I say that he stalks me on insta because he does, he views my stories and replies to them, also likes all my pics since the breakup, i don’t thinks that’s normal..He said that he’s not involved with this woman and that he still thinks about me…he kept joking about our friendship and the fact that i don’t want to be friends…he said that he will keep in touch and text me…November 22, 2019 at 11:07 am #778159
Im assuming he told you why he thought you were incompatible. What was it?
Im asking because you want a second change but You would have to change his Outlook on that.
I think you missed the oppurtunity to tell him you like to retry and gauge his respons about it. Now you will stuck in limbo counting likes, but not knowing where you stand. Since there is really no further convo’s or meetings planned, you might as well text him, it was nice to see him, but that you were also seeing if there was a change to try again. Apologize for what you could have done better and see what he says. Instead of texting around the bush. That will get you nowhere while all you want to know if he wants to try again and better.
But again the compatible issue on his part needs to be countered.November 22, 2019 at 11:22 am #778160
You didn’t think you were incompatible, but apparently he did. Just because you didn’t fight a lot (by your estimation) doesn’t mean it was a fulfilling relationship for him. You thought you were good for each other, but maybe he didn’t? I just mean, it only takes 1 person to end a relationship, it’s not something you both have to agree on. If he decides it’s not working for him, there’s not much you can do. You can’t veto his decision or force him to see things your way.

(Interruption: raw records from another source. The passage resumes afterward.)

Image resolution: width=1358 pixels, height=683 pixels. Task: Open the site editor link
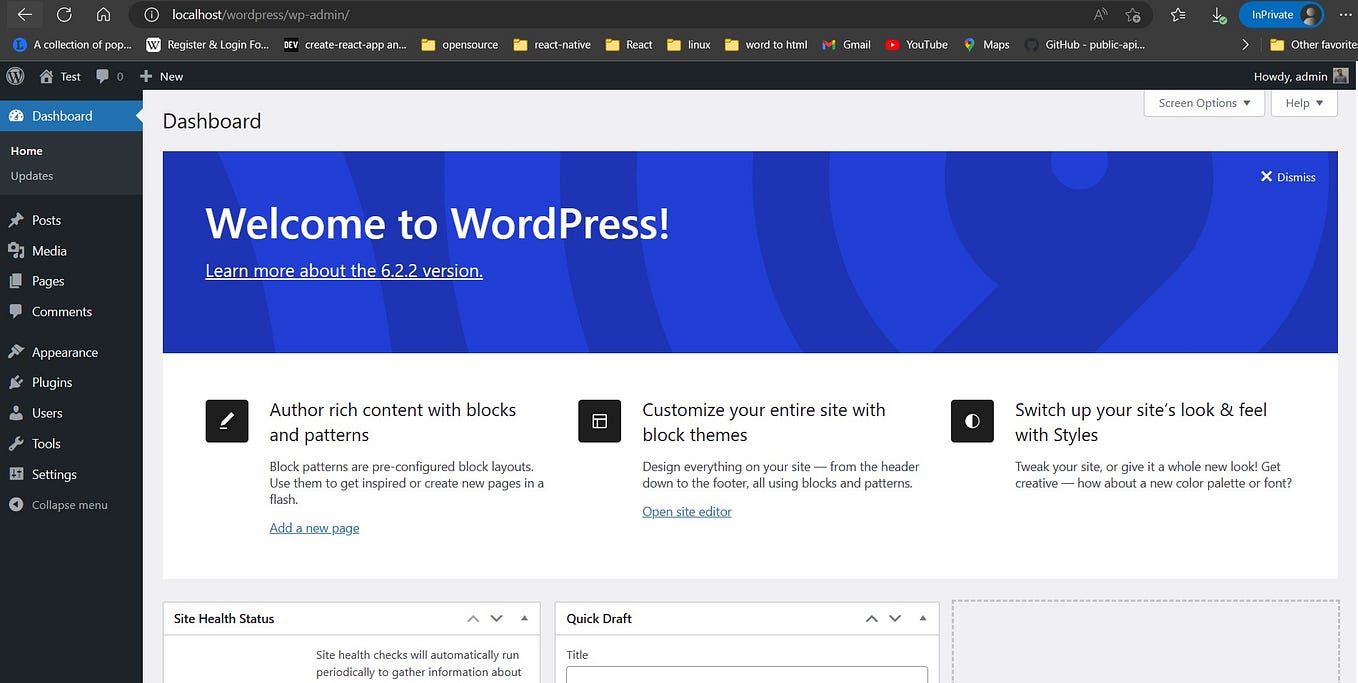tap(686, 511)
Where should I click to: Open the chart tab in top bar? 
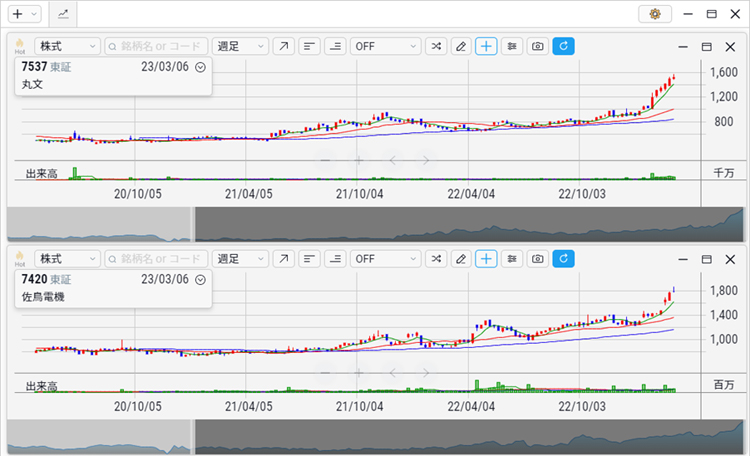pos(63,14)
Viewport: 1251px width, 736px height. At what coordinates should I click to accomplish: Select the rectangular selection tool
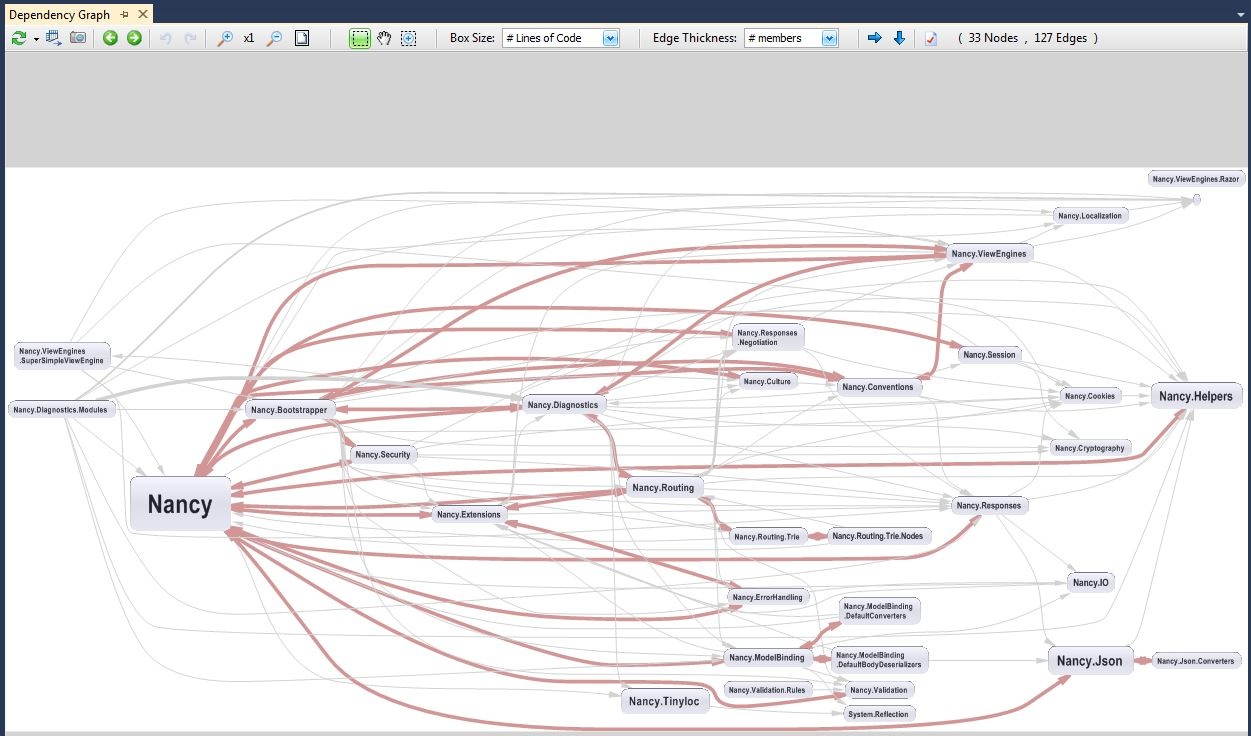point(360,38)

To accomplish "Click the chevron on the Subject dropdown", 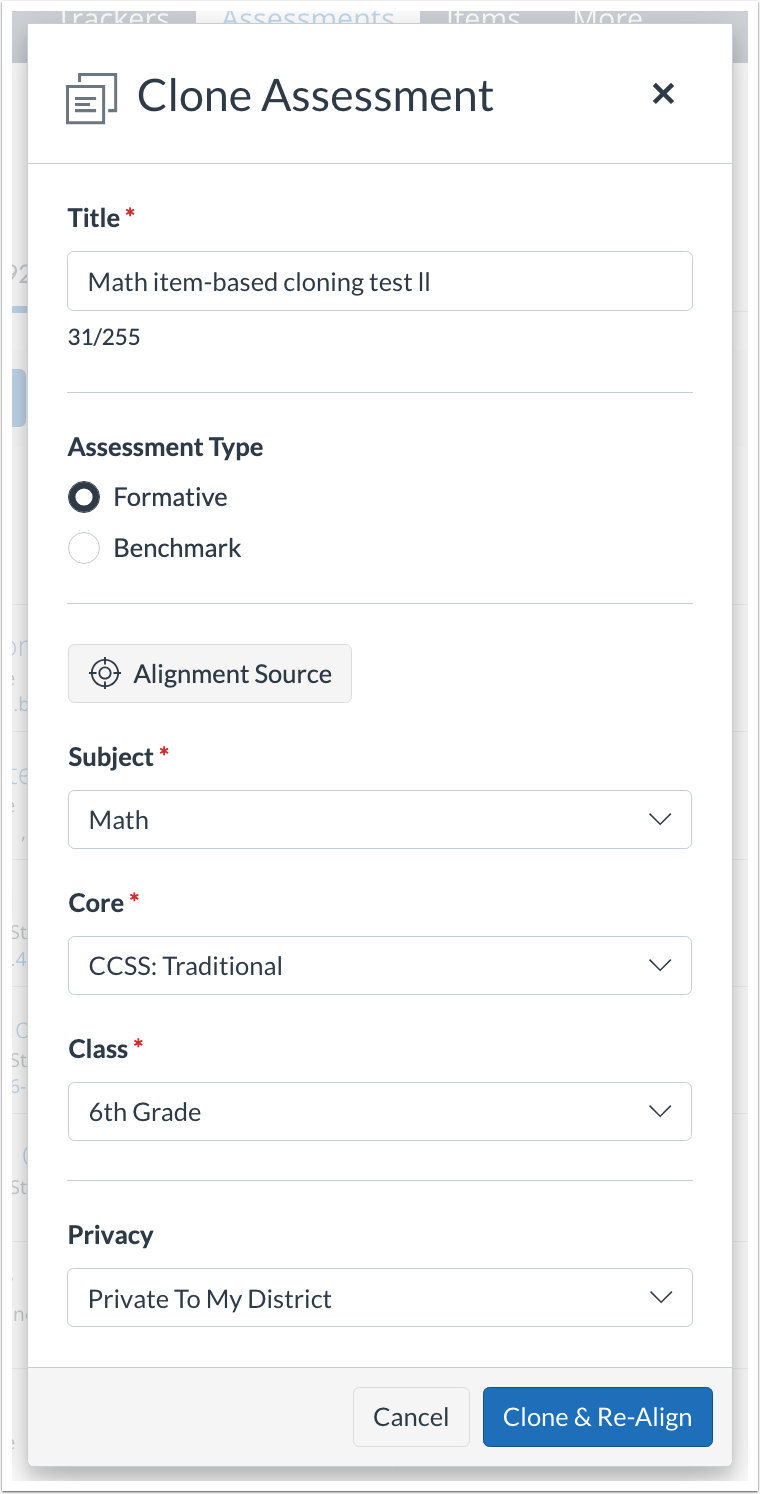I will [x=660, y=819].
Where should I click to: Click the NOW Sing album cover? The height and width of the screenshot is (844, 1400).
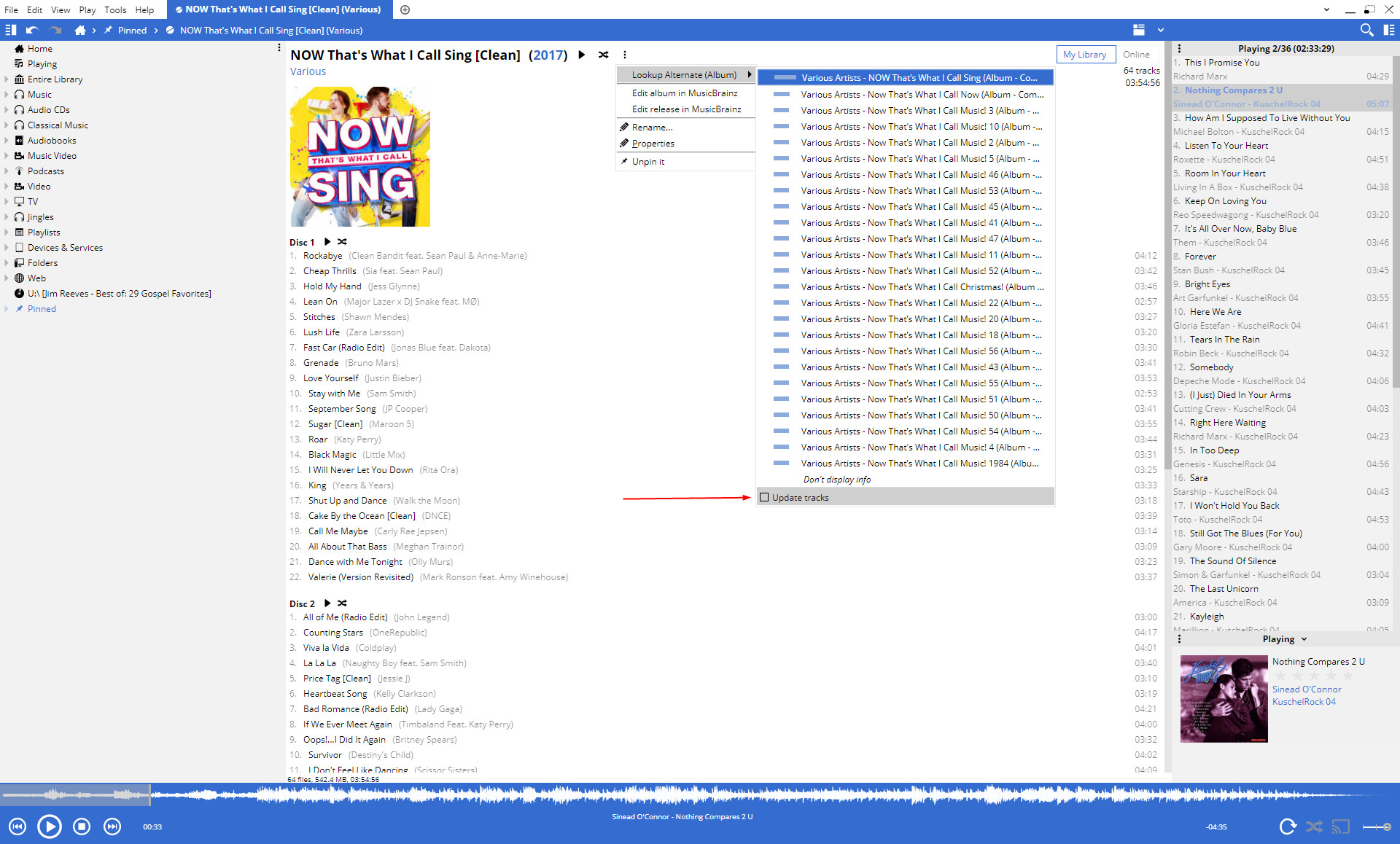pyautogui.click(x=360, y=157)
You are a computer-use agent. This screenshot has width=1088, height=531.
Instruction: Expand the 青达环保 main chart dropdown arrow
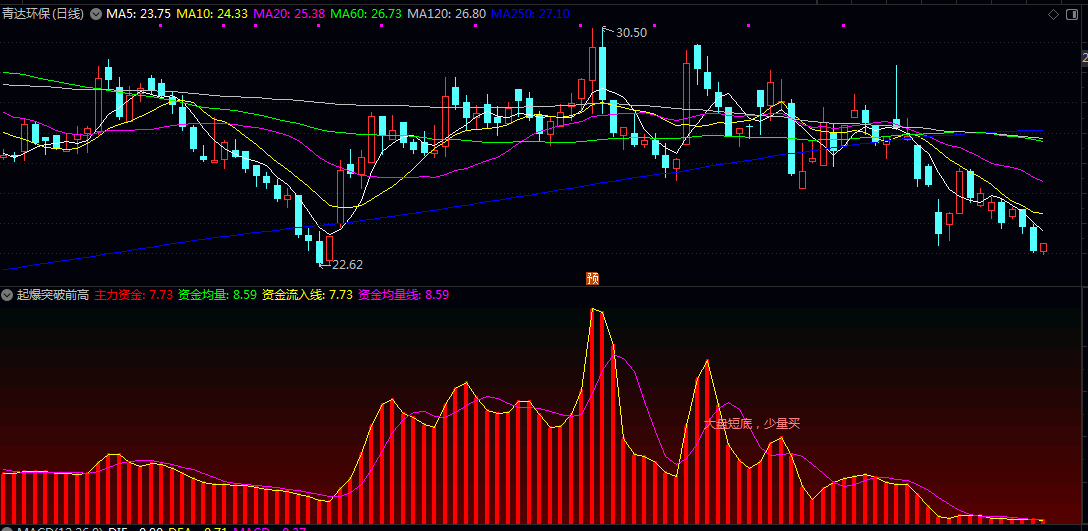96,14
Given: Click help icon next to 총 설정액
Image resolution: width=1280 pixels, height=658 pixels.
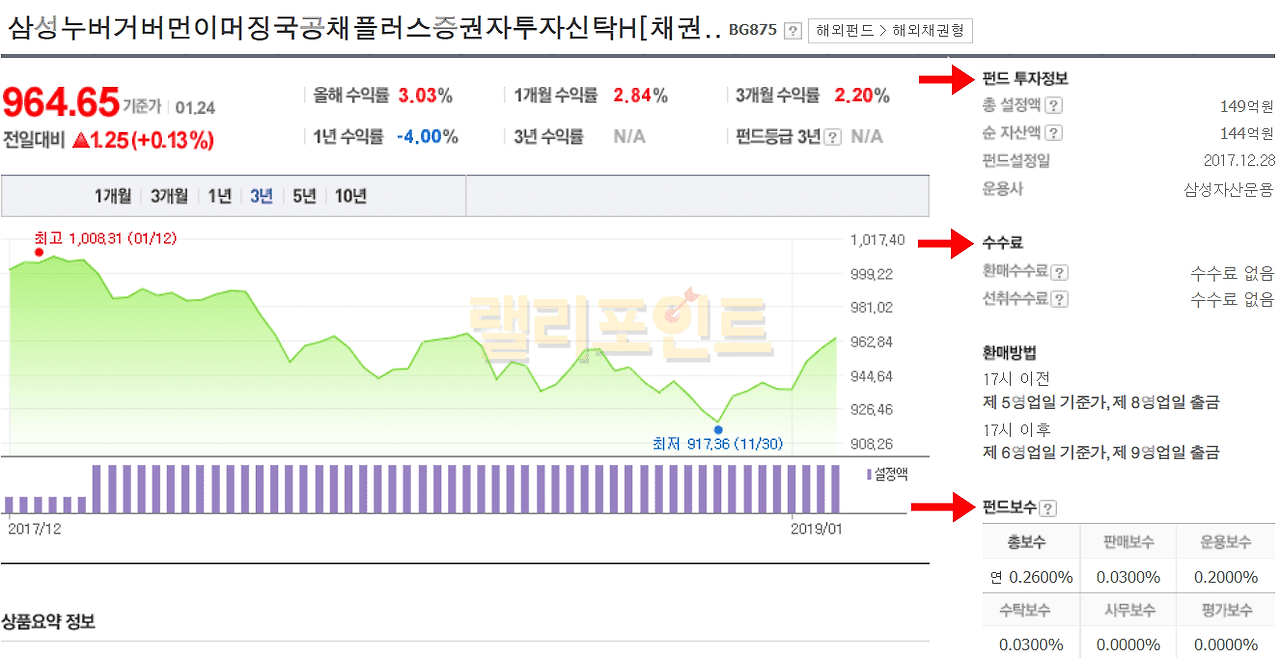Looking at the screenshot, I should coord(1053,106).
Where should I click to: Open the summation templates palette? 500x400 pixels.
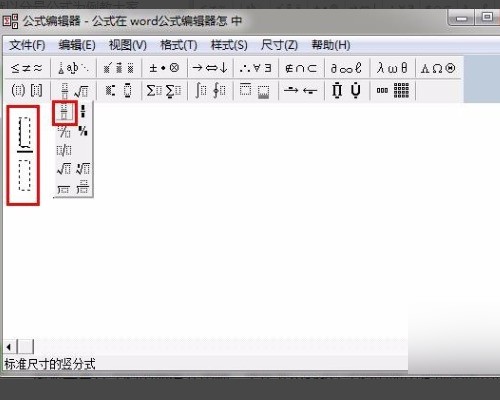pyautogui.click(x=164, y=90)
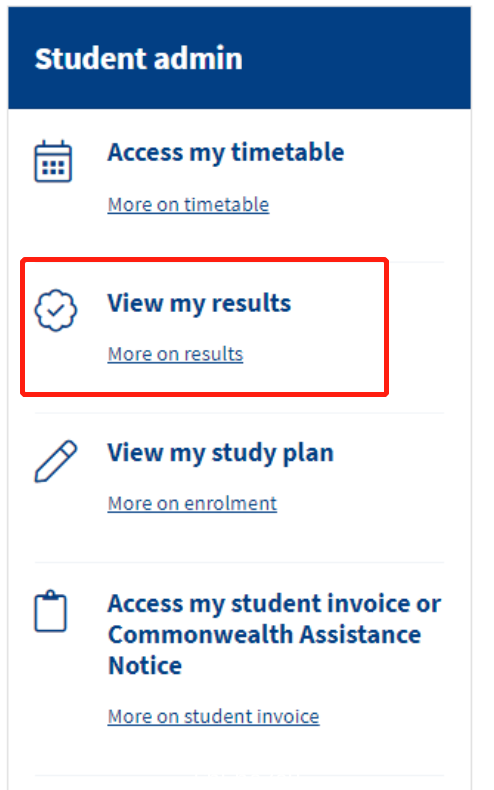Follow the More on timetable link
Screen dimensions: 494x790
tap(188, 205)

I agree with Newbie that you should stop beating around the bush and just ask him what he’s thinking. Be direct. Social media means nothing. He might just be playing with you for the ego boost since he clearly knows you’re hung up on him. If you address the question with him directly, and he tells you he doesn’t want to get back together, then block him on Instagram if his social media activity is messing with your head.November 22, 2019 at 11:24 am #778161
I agree with Tallspicy. Please re-read her advice in order to save yourself some embarrassment and loss of dignity.November 23, 2019 at 1:49 am #778206
I have a friend who really wants to date me. In his opinion we are crazy about each other, the attraction is off the charts, we see eye to eye, etc. Perfect for each other. I however just dont feelnit for him. He is a great guy and i do appreciate his friendship dearly, but i have no romantic interest in him. Point is, even if uou hadnt fought, even if you got along well, it doesnt mean the relationhip was satisfying for him.